PROVIDED RECORDS
● ● ●

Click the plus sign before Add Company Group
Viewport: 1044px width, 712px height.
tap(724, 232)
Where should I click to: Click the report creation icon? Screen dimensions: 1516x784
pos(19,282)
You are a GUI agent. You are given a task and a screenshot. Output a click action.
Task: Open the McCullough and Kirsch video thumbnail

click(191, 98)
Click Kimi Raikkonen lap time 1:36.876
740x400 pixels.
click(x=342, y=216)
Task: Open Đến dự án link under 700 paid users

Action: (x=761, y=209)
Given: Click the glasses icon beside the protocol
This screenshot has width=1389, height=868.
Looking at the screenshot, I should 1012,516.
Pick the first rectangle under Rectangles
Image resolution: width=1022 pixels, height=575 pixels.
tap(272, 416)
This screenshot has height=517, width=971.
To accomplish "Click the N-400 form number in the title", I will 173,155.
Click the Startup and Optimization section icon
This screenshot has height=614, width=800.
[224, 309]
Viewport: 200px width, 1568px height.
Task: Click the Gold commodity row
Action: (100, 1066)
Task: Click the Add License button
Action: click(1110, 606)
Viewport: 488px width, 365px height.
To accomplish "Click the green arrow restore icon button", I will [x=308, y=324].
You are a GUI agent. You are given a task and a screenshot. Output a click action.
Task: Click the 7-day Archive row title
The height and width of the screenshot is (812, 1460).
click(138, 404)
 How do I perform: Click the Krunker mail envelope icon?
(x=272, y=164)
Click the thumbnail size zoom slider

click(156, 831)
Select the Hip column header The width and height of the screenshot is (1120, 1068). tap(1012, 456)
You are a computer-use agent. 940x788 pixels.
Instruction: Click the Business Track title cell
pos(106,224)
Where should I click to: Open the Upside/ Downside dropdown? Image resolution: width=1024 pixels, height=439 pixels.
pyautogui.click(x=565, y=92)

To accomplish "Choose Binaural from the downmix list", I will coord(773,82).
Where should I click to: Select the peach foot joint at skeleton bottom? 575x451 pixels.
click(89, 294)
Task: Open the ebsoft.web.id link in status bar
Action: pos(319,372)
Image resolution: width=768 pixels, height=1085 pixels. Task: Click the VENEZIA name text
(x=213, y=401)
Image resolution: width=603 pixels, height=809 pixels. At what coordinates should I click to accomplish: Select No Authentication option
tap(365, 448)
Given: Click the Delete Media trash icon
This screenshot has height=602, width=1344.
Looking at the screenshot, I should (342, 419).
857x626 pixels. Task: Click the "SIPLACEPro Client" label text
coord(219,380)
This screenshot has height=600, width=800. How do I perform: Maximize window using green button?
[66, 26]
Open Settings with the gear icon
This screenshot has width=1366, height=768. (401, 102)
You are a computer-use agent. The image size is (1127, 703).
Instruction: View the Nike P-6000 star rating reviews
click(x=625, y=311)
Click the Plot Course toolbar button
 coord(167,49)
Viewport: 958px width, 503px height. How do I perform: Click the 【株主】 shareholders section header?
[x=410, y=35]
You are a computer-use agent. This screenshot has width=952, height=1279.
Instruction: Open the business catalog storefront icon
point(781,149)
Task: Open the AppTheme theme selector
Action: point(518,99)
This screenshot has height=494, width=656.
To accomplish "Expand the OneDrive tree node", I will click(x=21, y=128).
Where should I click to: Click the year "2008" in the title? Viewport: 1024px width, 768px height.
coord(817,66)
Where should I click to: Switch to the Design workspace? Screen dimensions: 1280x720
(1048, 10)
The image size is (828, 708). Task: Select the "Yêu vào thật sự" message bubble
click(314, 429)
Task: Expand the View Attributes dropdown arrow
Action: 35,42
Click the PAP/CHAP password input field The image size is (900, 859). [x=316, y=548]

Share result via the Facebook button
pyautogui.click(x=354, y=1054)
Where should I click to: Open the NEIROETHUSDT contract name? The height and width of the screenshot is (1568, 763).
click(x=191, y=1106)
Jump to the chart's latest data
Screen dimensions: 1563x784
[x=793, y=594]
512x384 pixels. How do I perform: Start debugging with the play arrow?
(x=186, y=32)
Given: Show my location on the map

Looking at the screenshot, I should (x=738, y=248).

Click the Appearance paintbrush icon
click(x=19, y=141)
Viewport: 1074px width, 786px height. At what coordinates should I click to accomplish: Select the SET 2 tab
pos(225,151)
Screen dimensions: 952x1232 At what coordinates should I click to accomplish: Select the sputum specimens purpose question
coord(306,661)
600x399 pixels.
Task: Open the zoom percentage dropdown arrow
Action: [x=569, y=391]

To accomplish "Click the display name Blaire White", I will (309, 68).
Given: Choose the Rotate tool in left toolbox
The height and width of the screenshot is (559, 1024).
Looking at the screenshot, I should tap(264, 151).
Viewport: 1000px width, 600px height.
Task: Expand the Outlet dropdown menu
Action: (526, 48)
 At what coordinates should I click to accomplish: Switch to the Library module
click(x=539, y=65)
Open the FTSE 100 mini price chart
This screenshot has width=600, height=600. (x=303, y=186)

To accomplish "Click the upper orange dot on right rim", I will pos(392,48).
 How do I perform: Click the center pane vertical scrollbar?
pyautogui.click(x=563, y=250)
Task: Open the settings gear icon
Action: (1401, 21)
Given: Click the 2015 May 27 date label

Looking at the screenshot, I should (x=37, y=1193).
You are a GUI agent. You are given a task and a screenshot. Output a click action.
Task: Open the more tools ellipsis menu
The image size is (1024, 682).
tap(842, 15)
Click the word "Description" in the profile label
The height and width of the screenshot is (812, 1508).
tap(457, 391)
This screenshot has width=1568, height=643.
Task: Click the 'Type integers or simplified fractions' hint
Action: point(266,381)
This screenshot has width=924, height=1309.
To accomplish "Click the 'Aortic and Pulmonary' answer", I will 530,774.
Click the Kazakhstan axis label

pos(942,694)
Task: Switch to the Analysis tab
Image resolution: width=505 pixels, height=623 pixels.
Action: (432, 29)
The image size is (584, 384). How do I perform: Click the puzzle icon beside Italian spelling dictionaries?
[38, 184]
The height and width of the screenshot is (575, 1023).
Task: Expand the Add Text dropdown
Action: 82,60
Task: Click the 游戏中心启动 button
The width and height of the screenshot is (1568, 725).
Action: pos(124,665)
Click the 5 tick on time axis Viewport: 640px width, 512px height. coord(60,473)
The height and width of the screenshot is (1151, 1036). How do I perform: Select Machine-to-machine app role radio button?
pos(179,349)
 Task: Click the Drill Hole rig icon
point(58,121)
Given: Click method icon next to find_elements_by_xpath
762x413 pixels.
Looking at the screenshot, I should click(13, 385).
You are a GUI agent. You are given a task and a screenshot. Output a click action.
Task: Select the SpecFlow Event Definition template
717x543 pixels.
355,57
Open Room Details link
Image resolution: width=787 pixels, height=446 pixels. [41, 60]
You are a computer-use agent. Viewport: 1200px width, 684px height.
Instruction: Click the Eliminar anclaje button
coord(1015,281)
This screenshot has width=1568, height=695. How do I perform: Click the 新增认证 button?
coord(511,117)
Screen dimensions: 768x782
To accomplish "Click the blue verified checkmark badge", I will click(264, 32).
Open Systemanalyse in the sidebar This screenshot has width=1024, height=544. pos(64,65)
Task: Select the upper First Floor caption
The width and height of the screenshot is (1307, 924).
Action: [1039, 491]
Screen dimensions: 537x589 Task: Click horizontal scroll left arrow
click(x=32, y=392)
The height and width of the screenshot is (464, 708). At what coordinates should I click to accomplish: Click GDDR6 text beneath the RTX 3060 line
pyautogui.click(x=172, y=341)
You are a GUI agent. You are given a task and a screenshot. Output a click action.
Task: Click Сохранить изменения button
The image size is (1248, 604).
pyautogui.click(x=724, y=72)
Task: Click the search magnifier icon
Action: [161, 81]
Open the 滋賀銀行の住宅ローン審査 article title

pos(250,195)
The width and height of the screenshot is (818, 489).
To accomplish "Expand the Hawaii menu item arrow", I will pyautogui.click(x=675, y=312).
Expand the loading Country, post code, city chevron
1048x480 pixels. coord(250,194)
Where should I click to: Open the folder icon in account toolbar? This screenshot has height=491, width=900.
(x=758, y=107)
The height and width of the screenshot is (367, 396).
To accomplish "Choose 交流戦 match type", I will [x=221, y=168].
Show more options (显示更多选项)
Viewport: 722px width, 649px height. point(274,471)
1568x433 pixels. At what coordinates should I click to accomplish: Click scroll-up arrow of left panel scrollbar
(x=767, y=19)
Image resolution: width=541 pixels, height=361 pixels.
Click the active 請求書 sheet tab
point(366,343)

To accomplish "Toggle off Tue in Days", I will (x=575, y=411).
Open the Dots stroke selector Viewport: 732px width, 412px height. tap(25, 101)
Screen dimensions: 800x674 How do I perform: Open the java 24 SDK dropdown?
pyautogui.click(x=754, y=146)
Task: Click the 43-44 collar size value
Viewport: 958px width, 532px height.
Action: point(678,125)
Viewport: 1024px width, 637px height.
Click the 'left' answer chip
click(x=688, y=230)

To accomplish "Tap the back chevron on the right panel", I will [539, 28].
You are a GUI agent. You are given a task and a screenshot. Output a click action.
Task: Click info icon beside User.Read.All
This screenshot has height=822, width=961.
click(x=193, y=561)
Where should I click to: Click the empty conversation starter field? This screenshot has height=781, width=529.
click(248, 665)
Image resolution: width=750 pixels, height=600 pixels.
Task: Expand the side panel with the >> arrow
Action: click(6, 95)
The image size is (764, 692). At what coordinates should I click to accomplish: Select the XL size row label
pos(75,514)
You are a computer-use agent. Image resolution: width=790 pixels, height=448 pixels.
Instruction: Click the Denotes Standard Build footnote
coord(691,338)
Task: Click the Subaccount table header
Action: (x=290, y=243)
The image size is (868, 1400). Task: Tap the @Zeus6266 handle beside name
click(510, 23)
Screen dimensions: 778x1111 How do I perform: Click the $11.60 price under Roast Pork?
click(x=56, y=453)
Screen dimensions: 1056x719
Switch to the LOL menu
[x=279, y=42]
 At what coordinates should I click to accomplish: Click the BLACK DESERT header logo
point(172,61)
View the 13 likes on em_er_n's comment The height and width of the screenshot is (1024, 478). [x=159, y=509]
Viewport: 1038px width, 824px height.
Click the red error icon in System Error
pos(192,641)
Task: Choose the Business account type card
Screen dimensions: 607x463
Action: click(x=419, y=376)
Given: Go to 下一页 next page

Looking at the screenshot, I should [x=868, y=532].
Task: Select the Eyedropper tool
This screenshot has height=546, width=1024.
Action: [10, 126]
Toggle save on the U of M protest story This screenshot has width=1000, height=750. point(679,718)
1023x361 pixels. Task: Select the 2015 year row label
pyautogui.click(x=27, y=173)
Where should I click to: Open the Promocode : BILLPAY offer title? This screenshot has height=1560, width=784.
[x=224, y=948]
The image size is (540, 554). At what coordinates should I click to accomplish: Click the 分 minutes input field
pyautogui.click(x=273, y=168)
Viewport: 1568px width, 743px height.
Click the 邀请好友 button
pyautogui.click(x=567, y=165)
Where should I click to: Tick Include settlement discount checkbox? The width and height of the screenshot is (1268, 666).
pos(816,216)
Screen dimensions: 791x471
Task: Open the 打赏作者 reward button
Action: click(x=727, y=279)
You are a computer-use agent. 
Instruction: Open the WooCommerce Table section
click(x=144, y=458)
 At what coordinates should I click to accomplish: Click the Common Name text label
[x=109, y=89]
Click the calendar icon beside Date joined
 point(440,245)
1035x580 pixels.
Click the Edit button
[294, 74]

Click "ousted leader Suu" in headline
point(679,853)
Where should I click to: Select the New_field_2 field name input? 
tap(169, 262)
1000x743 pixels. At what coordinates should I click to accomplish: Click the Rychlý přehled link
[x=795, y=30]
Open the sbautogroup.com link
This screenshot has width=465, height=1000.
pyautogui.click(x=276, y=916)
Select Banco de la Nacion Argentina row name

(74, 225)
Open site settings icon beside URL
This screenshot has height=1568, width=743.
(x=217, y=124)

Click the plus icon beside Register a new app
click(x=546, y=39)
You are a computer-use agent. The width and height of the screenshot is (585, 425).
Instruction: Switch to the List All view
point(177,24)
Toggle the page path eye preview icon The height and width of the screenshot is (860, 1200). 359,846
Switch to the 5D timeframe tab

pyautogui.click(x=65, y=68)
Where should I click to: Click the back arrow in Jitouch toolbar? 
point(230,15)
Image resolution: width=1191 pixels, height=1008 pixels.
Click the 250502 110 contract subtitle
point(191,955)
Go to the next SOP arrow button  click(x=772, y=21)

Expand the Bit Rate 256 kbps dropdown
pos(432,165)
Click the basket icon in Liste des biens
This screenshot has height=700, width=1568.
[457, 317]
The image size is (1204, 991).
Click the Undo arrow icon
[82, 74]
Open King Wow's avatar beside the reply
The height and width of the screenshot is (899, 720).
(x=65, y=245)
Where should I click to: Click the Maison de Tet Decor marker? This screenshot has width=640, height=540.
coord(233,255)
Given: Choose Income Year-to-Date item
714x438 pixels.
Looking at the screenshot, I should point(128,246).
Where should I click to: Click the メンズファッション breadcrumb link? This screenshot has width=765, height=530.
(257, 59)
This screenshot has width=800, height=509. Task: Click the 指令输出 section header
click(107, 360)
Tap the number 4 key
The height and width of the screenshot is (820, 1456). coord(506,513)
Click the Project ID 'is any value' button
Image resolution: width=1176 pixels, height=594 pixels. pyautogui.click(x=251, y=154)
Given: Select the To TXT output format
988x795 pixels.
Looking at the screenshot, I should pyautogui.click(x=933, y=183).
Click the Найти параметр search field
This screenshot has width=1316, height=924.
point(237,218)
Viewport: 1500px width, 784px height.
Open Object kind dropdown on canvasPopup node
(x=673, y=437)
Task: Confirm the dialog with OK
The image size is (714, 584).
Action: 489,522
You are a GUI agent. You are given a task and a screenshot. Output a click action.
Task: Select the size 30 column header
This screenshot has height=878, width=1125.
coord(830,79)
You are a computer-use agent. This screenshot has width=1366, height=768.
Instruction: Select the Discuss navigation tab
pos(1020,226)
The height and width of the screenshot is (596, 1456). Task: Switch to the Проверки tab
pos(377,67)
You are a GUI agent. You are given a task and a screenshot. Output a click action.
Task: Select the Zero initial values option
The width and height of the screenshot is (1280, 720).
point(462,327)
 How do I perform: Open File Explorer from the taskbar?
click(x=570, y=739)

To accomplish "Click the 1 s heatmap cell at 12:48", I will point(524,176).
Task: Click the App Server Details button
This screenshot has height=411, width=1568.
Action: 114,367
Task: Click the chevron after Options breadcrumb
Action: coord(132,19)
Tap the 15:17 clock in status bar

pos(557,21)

● ● ●

DIRECTIONS FOR THIS TASK
Exactly the lines from the one holding "The width and height of the screenshot is (1280, 720)." to the final line of the listing, both included, must make up the answer.

SOLUTION
The width and height of the screenshot is (1280, 720).
point(462,327)
 How do I perform: Open File Explorer from the taskbar?
click(x=570, y=739)

To accomplish "Click the 1 s heatmap cell at 12:48", I will point(524,176).
Task: Click the App Server Details button
This screenshot has height=411, width=1568.
Action: 114,367
Task: Click the chevron after Options breadcrumb
Action: coord(132,19)
Tap the 15:17 clock in status bar

pos(557,21)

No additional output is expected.